"Enjoy the little things, for one day you may look back and realize they were the big things."



Wednesday, March 3, 2010

Yin Yang

I had a very active imagination as a child. Most of what I imagined revolved around this enormously large family I was going to someday have. In my fantasy family I was the mother of 12 children. I imagined each of their names (first and middle) and memorized their birth order. I spent a lot of time sitting through sermons zoned out to this imaginary place. I used to go there when I was bored at home and there was nothing to do.

We had the board game Life, the one where you drive a car and get a job and a spouse and a couple of kids and then have to navigate around through life circumstances until you get to the end. I have no memories of playing this game with anyone else. It was mine alone.

I would get a spiral notebook of paper and list each of my favorite friends at the top along with the color of their plastic car. As I got older, I wrote a boy's name from my class for them to marry (giggle!). I never got past the 30th or so square. As you landed on "Congratulations! It's a Boy!", etc. you actually got a blue or pink peg to add to your car. I drove me and my girlfriends around that stretch of board over and over until there were no pegs left. I remember having to precariously balance them on top of each other as the peg holes were used up.

I was going to have a big family.

When I got married, I pared down. I wanted four. Just four. Such a modest number. Birch wanted two. I had heard this clever phrase I was going to use once that last one was born. "Birch wanted 2 and I wanted 4 so we compromised and had 4."

When we had the first dead son in Sept of 2008, I was immediately thinking of the soonest we could try again. When we had the second dead son in March of 2009, I was immediately thinking of the soonest we could try again. That was a much harder sell. Birch was done. We had laid in bed at night awaiting that last one and played "Worst Case Scenario" and had decided (yes! okay! BOTH of us) that this was it. One more dead baby and we were cutting our losses. But all reason left when I again exited that hospital brokenhearted.

And, somehow, this wonderful man that I have married has handed me the game ball. He'll play another game.
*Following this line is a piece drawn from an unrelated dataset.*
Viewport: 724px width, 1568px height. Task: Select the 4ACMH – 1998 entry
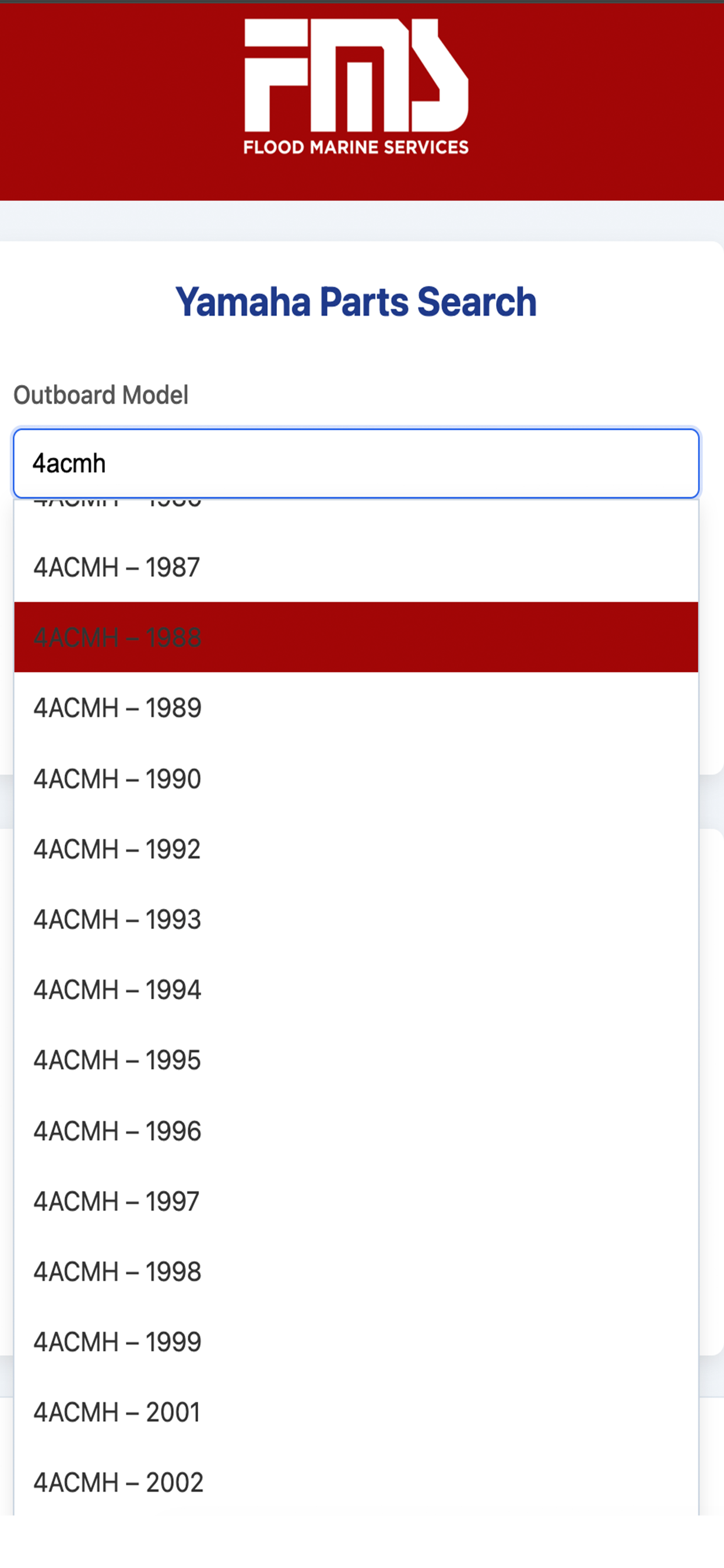356,1272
He feels in his heart that he'd be rooting for the losing team, but he won't deny me just one more chance at glory.

Birch has a colleague in Louisville whose wife lost one around Sept of 2008. They talk. They have things in common worse than work. I heard Birch talking to him on the phone on Friday. She's pregnant again...was going to an ob appt that afternoon. He heard from him again on Monday. She spent her weekend recuperating from a D&C, mourning another.

I don't want to do that again.

I have a blog friend. Don't know her in "real life" but she has what's called a Dead Baby Mama Blog. I stupidly read a lot of them, though not as obsessively as I used to. I've tried to not allow this to become one of those. Don't know how successful I've been.
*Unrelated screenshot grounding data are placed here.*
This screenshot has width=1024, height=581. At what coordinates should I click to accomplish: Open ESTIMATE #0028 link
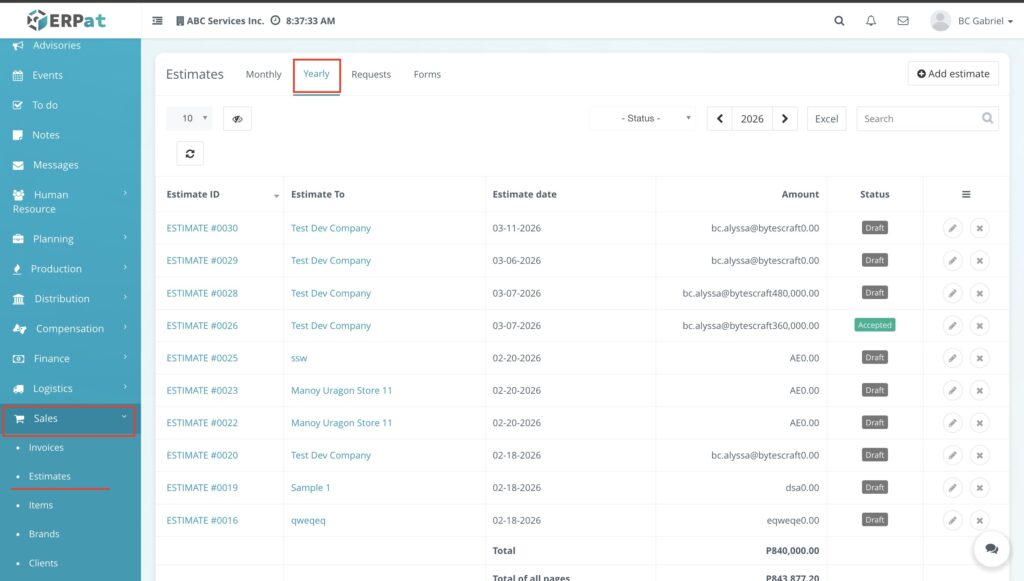click(202, 293)
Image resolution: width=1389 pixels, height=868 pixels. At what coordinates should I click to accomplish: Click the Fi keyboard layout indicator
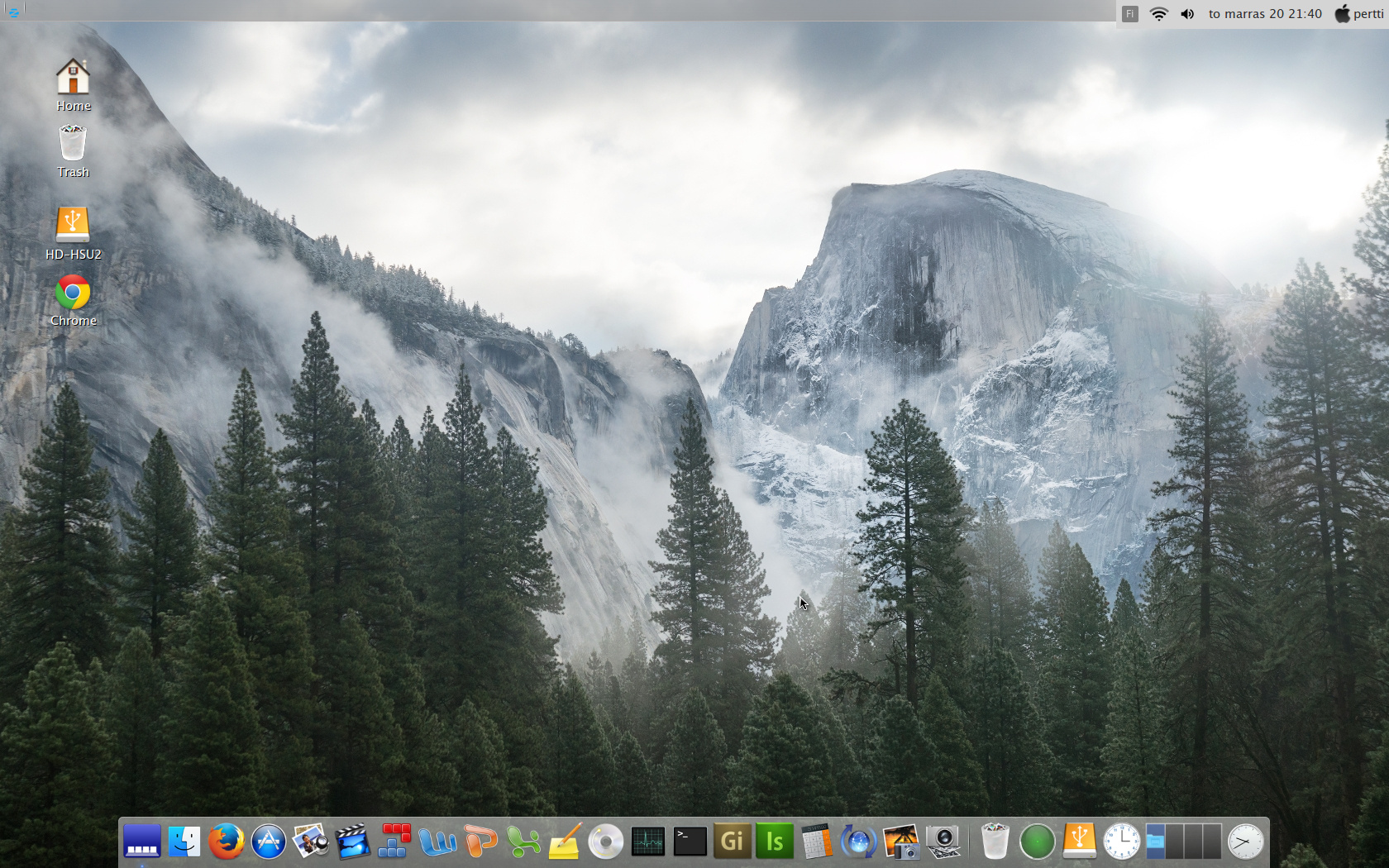pyautogui.click(x=1129, y=14)
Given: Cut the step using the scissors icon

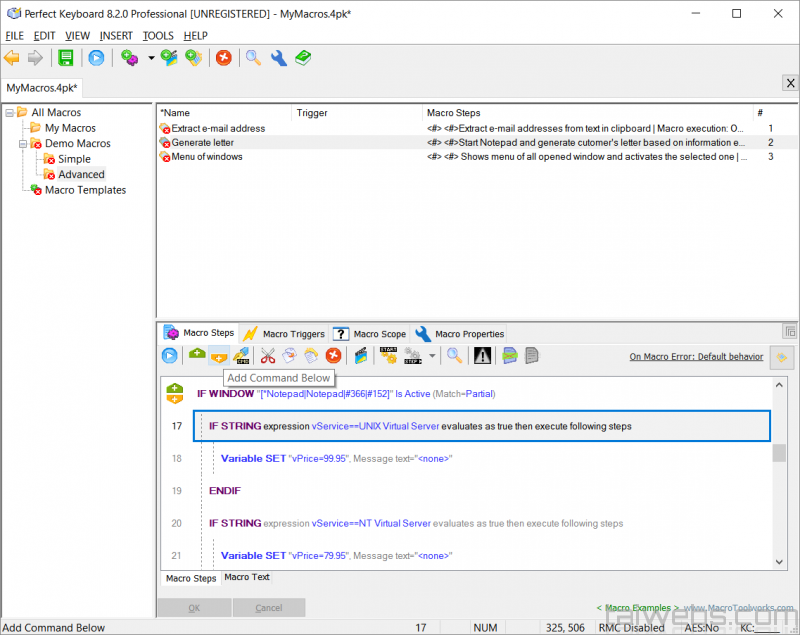Looking at the screenshot, I should pyautogui.click(x=268, y=355).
She's buried two sons in a row. She's also had two healthy sons bookmarked on the outside of those two. And she's pregnant again. When I read that the other day, I remember thinking "Why? Why would you do that again?" Ironic, I know. But I'm imagining spending every day, no matter what I appear to be doing, preoccupied with the question of whether or not I am still carrying life.
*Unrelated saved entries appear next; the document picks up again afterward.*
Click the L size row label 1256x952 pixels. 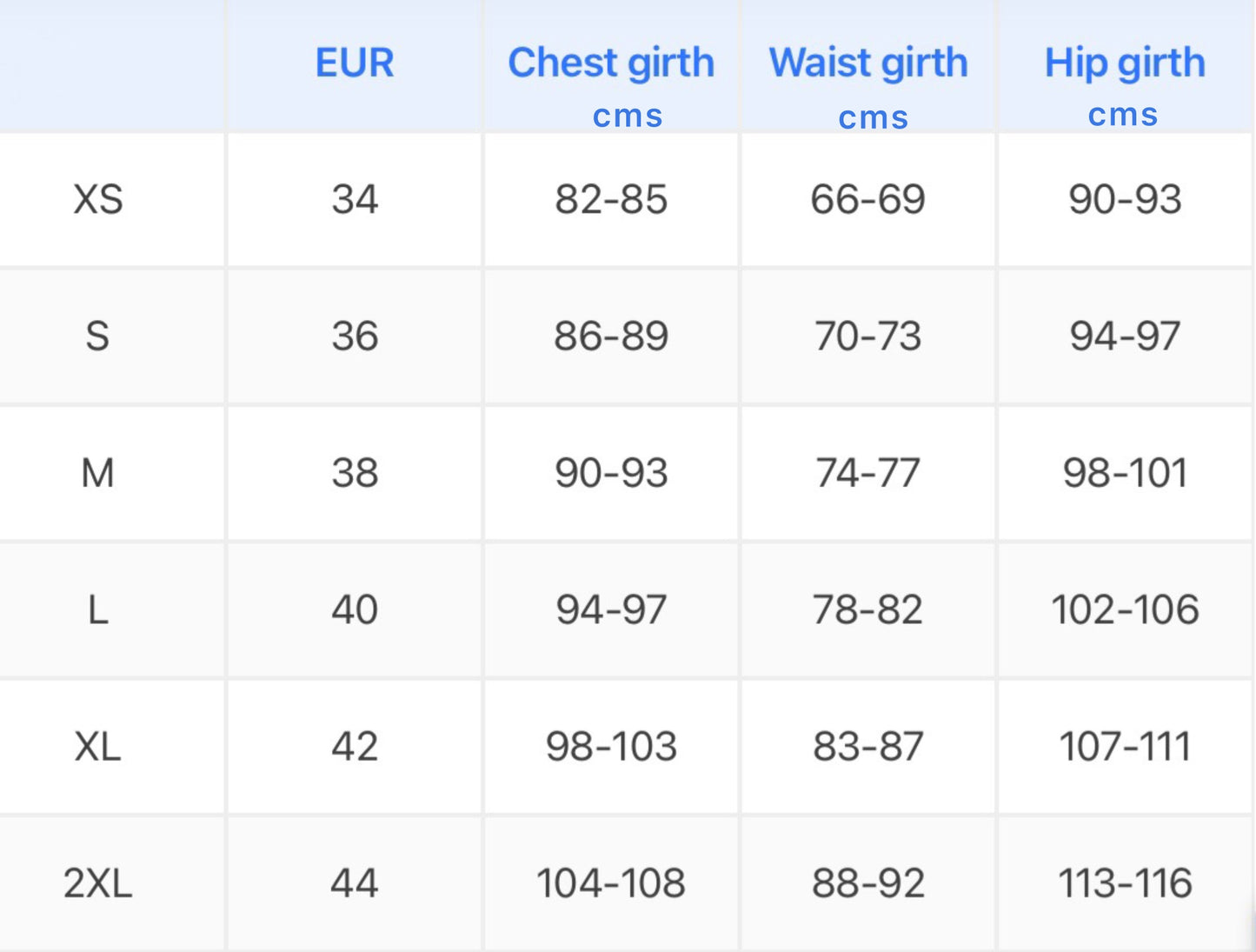pyautogui.click(x=98, y=610)
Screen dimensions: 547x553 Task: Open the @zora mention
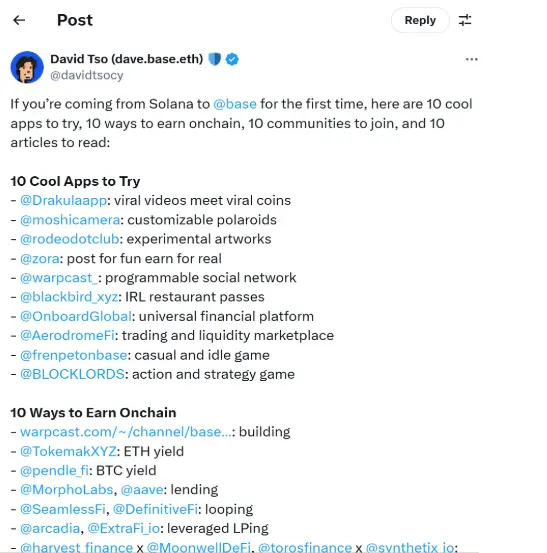coord(40,259)
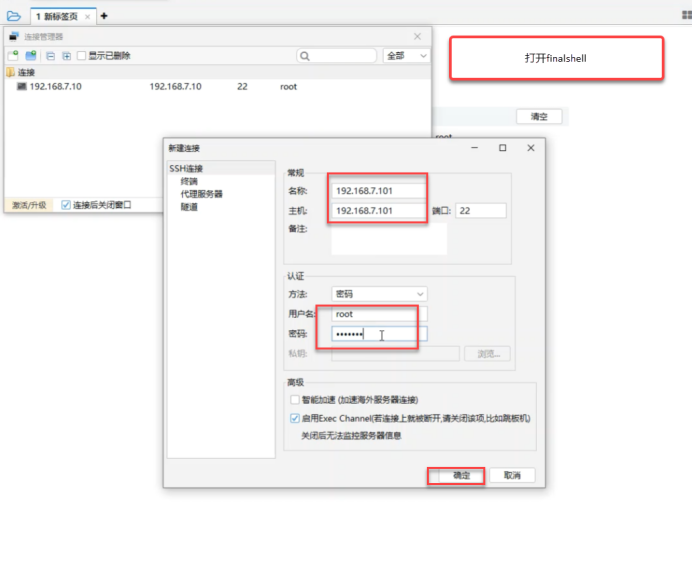
Task: Open the 方法 authentication method dropdown
Action: [x=379, y=294]
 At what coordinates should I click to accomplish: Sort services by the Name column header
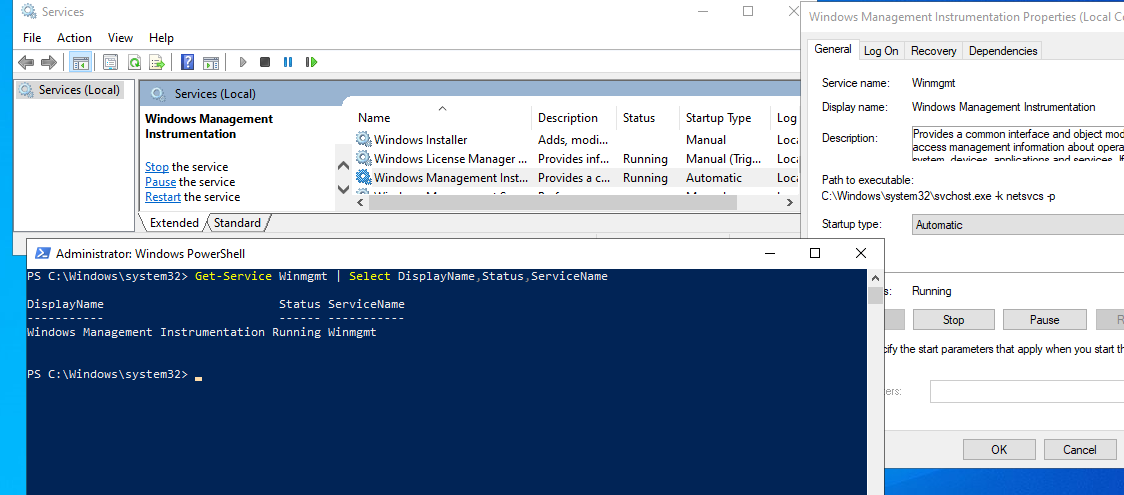375,118
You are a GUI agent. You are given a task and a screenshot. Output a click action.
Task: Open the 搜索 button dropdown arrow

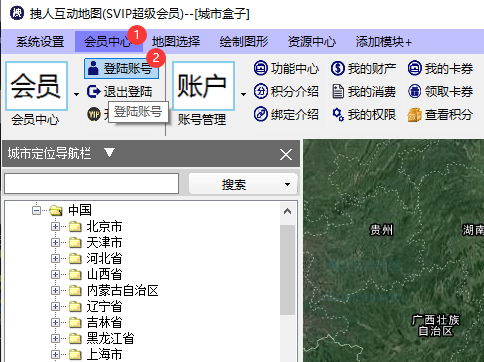[x=287, y=184]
I don't want to do that again.

BUT, what if it goes okay for her? What if in the end, she's holding something wrapped in a blanket that yawns and roots and squeaks? Something warm. Something that doesn't just lay there dead and beautiful? What if it's worth it?

I imagine myself there in that room with that live baby- sore, exhausted, in love and elated all at the same time, thinking "What if I'd been too scared? What if I hadn't tried this one more time?"

I'll never look at an ultrasound machine as a miraculous technological wonder. It's an object of fear. I can't imagine purposefully subjecting myself to that wand, waiting those excruciating seconds to see what's behind the curtain. Dear God, I don't want to ever seek out answers on a black and white screen again.

But, for all women who've ever seen the miracle of life, seen the heartbeat of a fetus you've created, seen a 19-weeker squiggle and twist...well, there are just no words. How amazing that God allows us to witness such a miracle as this. How miraculous that we get to be a part of it at all.

So, as you can tell, I've put this issue to bed. I know exactly what I'm doing. It's settled. I have peace like a river. I have...

nothing. I have no direction. I have no peace. I have no decision.